§ Problem
What is needed is an exact copy of the line with "Biblias de Estudio (36, 2180)" and all lines that follow it in the entries below, the last line included.

[Records supplied — start]

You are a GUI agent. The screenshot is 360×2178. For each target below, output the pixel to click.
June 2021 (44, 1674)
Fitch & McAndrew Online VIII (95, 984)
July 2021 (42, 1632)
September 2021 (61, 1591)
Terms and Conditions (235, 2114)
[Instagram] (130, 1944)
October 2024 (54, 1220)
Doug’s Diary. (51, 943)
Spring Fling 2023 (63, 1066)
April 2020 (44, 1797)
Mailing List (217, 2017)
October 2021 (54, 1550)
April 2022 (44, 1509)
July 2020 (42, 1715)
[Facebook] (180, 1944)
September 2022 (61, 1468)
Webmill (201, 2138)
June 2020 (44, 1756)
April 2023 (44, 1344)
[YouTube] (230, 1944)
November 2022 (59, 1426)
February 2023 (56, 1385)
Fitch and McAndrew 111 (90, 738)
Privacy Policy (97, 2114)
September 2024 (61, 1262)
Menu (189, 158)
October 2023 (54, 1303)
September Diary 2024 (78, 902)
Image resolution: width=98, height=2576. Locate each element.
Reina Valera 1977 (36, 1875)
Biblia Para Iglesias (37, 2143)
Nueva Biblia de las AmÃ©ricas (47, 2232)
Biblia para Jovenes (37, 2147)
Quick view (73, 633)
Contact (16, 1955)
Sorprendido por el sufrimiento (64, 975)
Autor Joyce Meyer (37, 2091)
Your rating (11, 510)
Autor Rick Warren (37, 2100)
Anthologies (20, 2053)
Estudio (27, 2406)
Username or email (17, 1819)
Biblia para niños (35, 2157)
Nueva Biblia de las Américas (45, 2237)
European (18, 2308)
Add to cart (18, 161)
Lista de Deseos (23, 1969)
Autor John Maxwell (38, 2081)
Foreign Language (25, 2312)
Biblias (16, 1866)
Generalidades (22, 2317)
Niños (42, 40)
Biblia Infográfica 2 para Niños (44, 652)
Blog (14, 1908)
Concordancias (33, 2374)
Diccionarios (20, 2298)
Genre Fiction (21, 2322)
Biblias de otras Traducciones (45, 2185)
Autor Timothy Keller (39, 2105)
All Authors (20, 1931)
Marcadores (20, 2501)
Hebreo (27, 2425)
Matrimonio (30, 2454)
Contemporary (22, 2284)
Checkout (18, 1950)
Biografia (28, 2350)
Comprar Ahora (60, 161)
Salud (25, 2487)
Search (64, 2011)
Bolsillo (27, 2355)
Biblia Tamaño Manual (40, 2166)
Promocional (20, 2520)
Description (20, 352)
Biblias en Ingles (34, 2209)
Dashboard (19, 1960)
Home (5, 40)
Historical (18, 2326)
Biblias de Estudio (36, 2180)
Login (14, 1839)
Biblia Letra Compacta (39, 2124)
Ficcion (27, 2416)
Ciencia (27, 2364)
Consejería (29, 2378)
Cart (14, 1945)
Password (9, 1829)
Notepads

[Records supplied — finish]

§ Completed exercise
Biblias de Estudio (36, 2180)
Login (14, 1839)
Biblia Letra Compacta (39, 2124)
Ficcion (27, 2416)
Ciencia (27, 2364)
Consejería (29, 2378)
Cart (14, 1945)
Password (9, 1829)
Notepads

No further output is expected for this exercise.